I am practicing few essays, but i would request all of you to please help me by providing your feedback as to where I can improve and what mistakes i'm making which i need to correct. I know it takes time, but blaring mistakes can be easily identified. It would be very helpful for me.

I timed myself while writing this one, but somehow missed the alarm and had to finish in a hurry taking 2 minutes over the limit.
I have not even re-read it. The essay is just as it would have been submitted on the actual exam.

topic:

The following appeared in a newspaper editorial:
“As violence in movies increases, so do crime rates in our cities. To combat this problem we must establish a board
to censor certain movies, or we must limit admission to persons over 21 years of age. Apparently our legislators are
Discuss how well reasoned . . . etc.

My response

The argument concludes that the legislators are not concerned about the issue that violence in movies is causing an increase in the crime rates in the cities. The reason given for this conclusion is the failure to pass a bill that required censoring certain movies or limiting admission to people over 21 years of age which is believed to help in combating this problem. However, the argument has some questionable assumptions and flaws.

First, the argument makes a sweeping assumption that all legislators are indifferent to the issue because they failed to pass a bill that called for some restrictions. The author does not provide any conclusive evidence supporting his claim that the bill failed to attain a majority vote because of the indifference of the legislators to the problem. Had the legislators been indifferent, they might not have proposed such a bill.
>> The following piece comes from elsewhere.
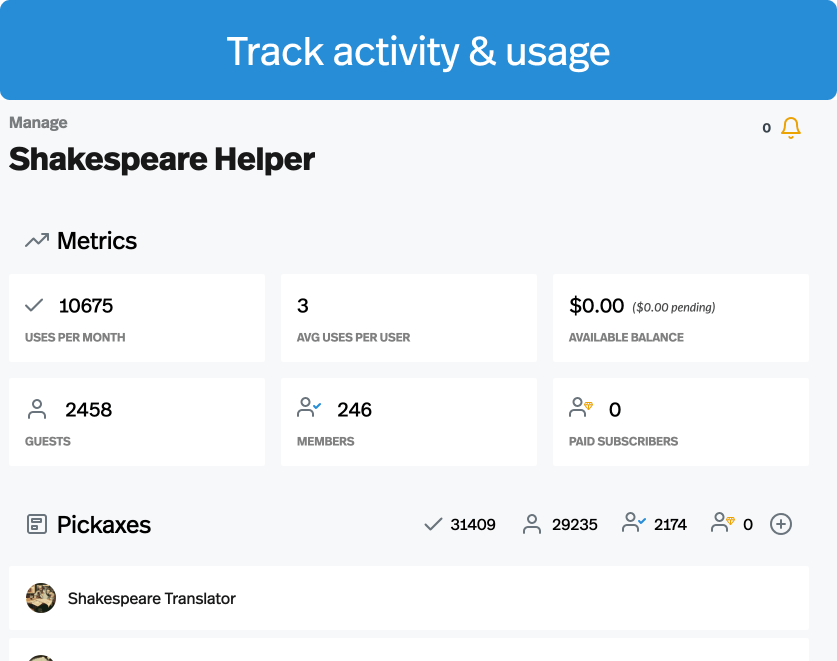Click the Pickaxes section list icon
The width and height of the screenshot is (837, 661).
tap(37, 524)
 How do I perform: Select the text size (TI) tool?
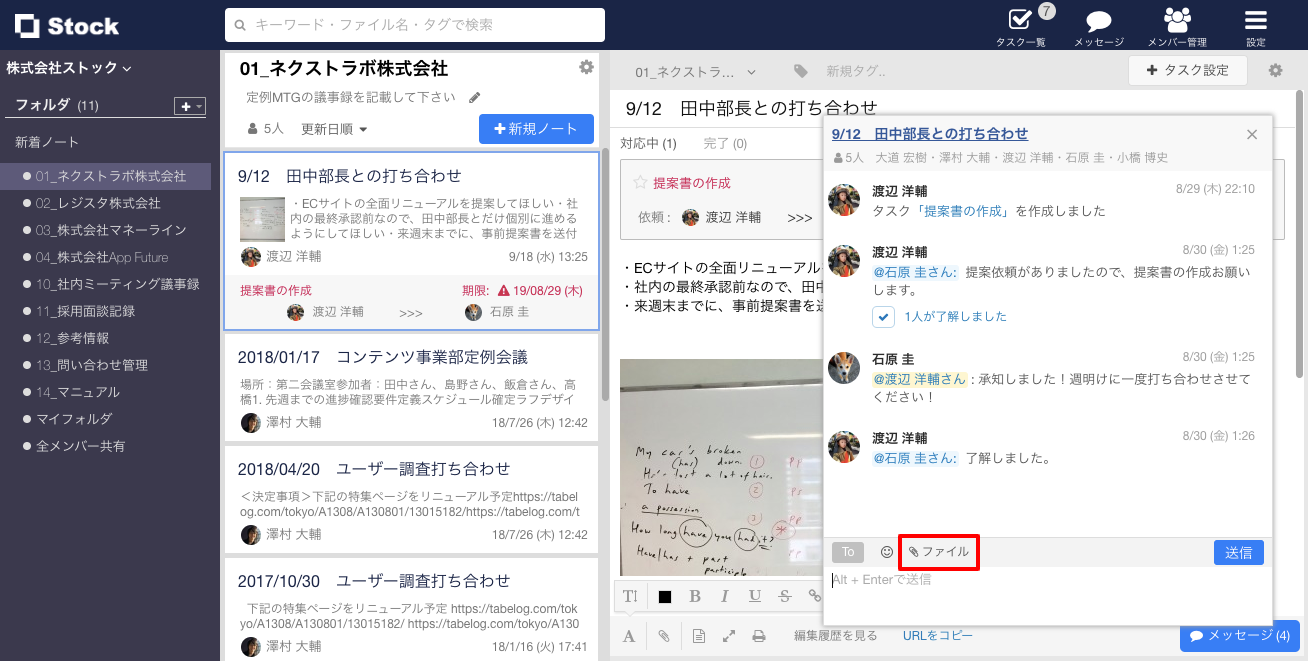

Morever, there could be several other reasons for majority of the legislators to disagree with the terms proposed in the bill. The intention of the bill may be good but the method could have been wrong. For example, when India denied to sign the Nuclear weapons treaty, it was only because they disagreed on a few terms of the treaty, not because they were not concerned about the controlling of use of nuclear weapons.

Secondly, the author makes a generalized claim that establishing a censor board or limiting admission to adults will solve the problem of increasing crime rates. The author does not provide any statistics in support of this claim. There are several countries which have censor boards and age categorizations for movies, yet the crime rate has steadily increased over the years. For example, in India, crime rate has not decreased after the establishing of the censor board. Moreover, with the introduction of dvds and the internet, access to movies can no more be limited by limiting admission to movie theatres. These are several drawbacks of the actions proposed by the bill which the argument fails to address.

Thirdly, the author fails to justify his claim that crime rates in cities are significantly affected by the violence depicted in the movies. This has long been a debatable issue, and the nature and content of such movies have to be taken into account before arriving at such generalized conclusions. The argument could have been strengthened if the author could provide evidence that violence in movies has a significant impact on the crime rates in cities. Also, the argument could have discussed the views of the legislators who voted against the bill to show whether they did so for valid reasons.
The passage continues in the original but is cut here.